▸ Assigned task
Reproduce the entire listing below verbatim.

··· Provided material ···

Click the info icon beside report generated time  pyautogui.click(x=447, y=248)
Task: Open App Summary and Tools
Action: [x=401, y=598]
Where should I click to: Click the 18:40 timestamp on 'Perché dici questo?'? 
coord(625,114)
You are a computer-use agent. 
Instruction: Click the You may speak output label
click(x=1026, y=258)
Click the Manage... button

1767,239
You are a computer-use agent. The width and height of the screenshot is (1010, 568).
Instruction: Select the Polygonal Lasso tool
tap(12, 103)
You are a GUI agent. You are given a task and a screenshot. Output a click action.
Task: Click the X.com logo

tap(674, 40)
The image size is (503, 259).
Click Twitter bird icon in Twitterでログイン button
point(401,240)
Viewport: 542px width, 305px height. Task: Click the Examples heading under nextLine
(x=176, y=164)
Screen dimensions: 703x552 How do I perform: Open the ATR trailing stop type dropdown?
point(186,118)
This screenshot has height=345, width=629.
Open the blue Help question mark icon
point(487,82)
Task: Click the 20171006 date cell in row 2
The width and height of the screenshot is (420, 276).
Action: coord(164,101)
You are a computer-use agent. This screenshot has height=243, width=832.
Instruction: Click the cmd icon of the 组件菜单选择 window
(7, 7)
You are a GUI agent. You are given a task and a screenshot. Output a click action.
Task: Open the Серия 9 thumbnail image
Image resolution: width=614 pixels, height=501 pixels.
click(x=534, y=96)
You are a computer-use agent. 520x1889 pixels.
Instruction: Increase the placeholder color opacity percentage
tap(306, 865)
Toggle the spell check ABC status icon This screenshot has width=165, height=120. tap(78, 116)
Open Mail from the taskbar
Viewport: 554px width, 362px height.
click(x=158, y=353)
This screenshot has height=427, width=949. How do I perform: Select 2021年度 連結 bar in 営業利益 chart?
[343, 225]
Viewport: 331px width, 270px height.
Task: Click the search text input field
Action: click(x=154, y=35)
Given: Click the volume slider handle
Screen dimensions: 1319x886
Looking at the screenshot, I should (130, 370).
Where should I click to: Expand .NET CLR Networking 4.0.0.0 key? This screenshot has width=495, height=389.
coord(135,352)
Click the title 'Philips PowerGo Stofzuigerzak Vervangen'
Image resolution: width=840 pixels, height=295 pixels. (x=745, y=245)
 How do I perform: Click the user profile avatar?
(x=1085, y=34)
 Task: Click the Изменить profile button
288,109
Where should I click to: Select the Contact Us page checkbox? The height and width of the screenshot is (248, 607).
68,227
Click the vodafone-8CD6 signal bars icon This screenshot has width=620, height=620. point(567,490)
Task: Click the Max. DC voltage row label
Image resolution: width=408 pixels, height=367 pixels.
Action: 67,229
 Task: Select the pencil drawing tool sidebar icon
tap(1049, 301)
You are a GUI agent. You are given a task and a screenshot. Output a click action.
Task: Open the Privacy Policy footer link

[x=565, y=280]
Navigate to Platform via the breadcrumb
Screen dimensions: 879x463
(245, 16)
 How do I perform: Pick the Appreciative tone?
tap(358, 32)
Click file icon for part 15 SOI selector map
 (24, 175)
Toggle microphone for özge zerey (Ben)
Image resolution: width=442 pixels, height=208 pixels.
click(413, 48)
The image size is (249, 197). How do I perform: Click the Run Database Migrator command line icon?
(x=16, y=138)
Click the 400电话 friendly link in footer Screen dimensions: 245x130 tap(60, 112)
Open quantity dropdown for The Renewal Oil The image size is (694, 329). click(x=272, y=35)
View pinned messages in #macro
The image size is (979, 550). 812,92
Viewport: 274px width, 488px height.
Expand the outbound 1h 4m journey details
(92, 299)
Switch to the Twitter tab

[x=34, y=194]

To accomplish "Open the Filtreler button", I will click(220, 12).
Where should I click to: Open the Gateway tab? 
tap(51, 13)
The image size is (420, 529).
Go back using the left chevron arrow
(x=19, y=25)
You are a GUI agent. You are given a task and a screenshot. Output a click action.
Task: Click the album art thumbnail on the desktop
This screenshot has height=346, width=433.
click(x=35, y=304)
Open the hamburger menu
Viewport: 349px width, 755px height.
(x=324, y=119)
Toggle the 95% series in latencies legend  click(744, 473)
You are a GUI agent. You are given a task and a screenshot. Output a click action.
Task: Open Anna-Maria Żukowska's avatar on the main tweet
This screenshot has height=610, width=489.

···

▸ Completed exercise
Click the info icon beside report generated time  pyautogui.click(x=447, y=248)
Task: Open App Summary and Tools
Action: [x=401, y=598]
Where should I click to: Click the 18:40 timestamp on 'Perché dici questo?'? 
coord(625,114)
You are a computer-use agent. 
Instruction: Click the You may speak output label
click(x=1026, y=258)
Click the Manage... button

1767,239
You are a computer-use agent. The width and height of the screenshot is (1010, 568).
Instruction: Select the Polygonal Lasso tool
tap(12, 103)
You are a GUI agent. You are given a task and a screenshot. Output a click action.
Task: Click the X.com logo

tap(674, 40)
The image size is (503, 259).
Click Twitter bird icon in Twitterでログイン button
point(401,240)
Viewport: 542px width, 305px height. Task: Click the Examples heading under nextLine
(x=176, y=164)
Screen dimensions: 703x552 How do I perform: Open the ATR trailing stop type dropdown?
point(186,118)
This screenshot has height=345, width=629.
Open the blue Help question mark icon
point(487,82)
Task: Click the 20171006 date cell in row 2
The width and height of the screenshot is (420, 276).
Action: coord(164,101)
You are a computer-use agent. This screenshot has height=243, width=832.
Instruction: Click the cmd icon of the 组件菜单选择 window
(7, 7)
You are a GUI agent. You are given a task and a screenshot. Output a click action.
Task: Open the Серия 9 thumbnail image
Image resolution: width=614 pixels, height=501 pixels.
click(x=534, y=96)
You are a computer-use agent. 520x1889 pixels.
Instruction: Increase the placeholder color opacity percentage
tap(306, 865)
Toggle the spell check ABC status icon This screenshot has width=165, height=120. tap(78, 116)
Open Mail from the taskbar
Viewport: 554px width, 362px height.
click(x=158, y=353)
This screenshot has height=427, width=949. How do I perform: Select 2021年度 連結 bar in 営業利益 chart?
[343, 225]
Viewport: 331px width, 270px height.
Task: Click the search text input field
Action: click(x=154, y=35)
Given: Click the volume slider handle
Screen dimensions: 1319x886
Looking at the screenshot, I should (130, 370).
Where should I click to: Expand .NET CLR Networking 4.0.0.0 key? This screenshot has width=495, height=389.
coord(135,352)
Click the title 'Philips PowerGo Stofzuigerzak Vervangen'
Image resolution: width=840 pixels, height=295 pixels. (x=745, y=245)
 How do I perform: Click the user profile avatar?
(x=1085, y=34)
 Task: Click the Изменить profile button
288,109
Where should I click to: Select the Contact Us page checkbox? The height and width of the screenshot is (248, 607).
68,227
Click the vodafone-8CD6 signal bars icon This screenshot has width=620, height=620. point(567,490)
Task: Click the Max. DC voltage row label
Image resolution: width=408 pixels, height=367 pixels.
Action: 67,229
 Task: Select the pencil drawing tool sidebar icon
tap(1049, 301)
You are a GUI agent. You are given a task and a screenshot. Output a click action.
Task: Open the Privacy Policy footer link

[x=565, y=280]
Navigate to Platform via the breadcrumb
Screen dimensions: 879x463
(245, 16)
 How do I perform: Pick the Appreciative tone?
tap(358, 32)
Click file icon for part 15 SOI selector map
 (24, 175)
Toggle microphone for özge zerey (Ben)
Image resolution: width=442 pixels, height=208 pixels.
click(413, 48)
The image size is (249, 197). How do I perform: Click the Run Database Migrator command line icon?
(x=16, y=138)
Click the 400电话 friendly link in footer Screen dimensions: 245x130 tap(60, 112)
Open quantity dropdown for The Renewal Oil The image size is (694, 329). click(x=272, y=35)
View pinned messages in #macro
The image size is (979, 550). 812,92
Viewport: 274px width, 488px height.
Expand the outbound 1h 4m journey details
(92, 299)
Switch to the Twitter tab

[x=34, y=194]

To accomplish "Open the Filtreler button", I will click(220, 12).
Where should I click to: Open the Gateway tab? 
tap(51, 13)
The image size is (420, 529).
Go back using the left chevron arrow
(x=19, y=25)
You are a GUI agent. You are given a task and a screenshot. Output a click action.
Task: Click the album art thumbnail on the desktop
This screenshot has height=346, width=433.
click(x=35, y=304)
Open the hamburger menu
Viewport: 349px width, 755px height.
(x=324, y=119)
Toggle the 95% series in latencies legend  click(744, 473)
You are a GUI agent. You are given a task and a screenshot. Output a click action.
Task: Open Anna-Maria Żukowska's avatar on the main tweet
This screenshot has height=610, width=489.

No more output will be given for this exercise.